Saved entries
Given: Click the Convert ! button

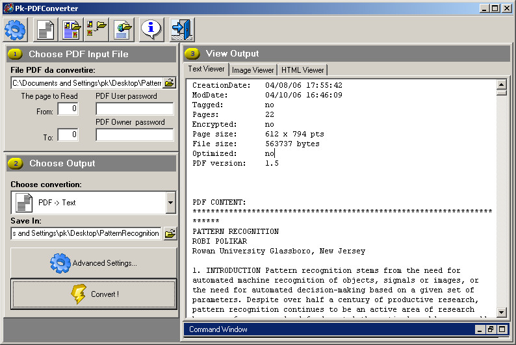Looking at the screenshot, I should pos(94,294).
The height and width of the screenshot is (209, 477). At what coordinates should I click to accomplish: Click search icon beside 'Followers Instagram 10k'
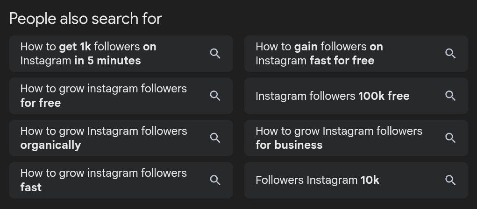pyautogui.click(x=450, y=180)
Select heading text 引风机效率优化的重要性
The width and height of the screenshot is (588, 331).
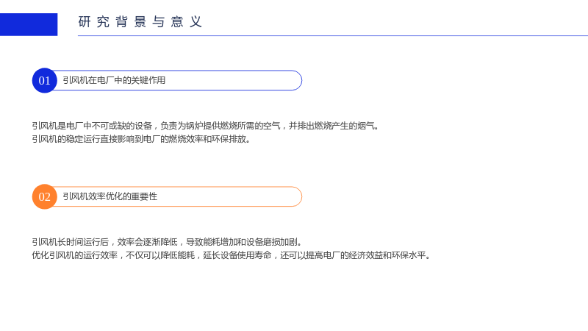point(110,196)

DIRECTIVE
Rewrite all of the records above, substituting "magnifying glass icon" for "search icon" and leaving everything else unchanged. Omit the pictures from your answer.

OUTPUT FOR THIS TASK
Given: Click the Convert ! button

Looking at the screenshot, I should pos(94,294).
The height and width of the screenshot is (209, 477). At what coordinates should I click to accomplish: Click magnifying glass icon beside 'Followers Instagram 10k'
pyautogui.click(x=450, y=180)
Select heading text 引风机效率优化的重要性
The width and height of the screenshot is (588, 331).
point(110,196)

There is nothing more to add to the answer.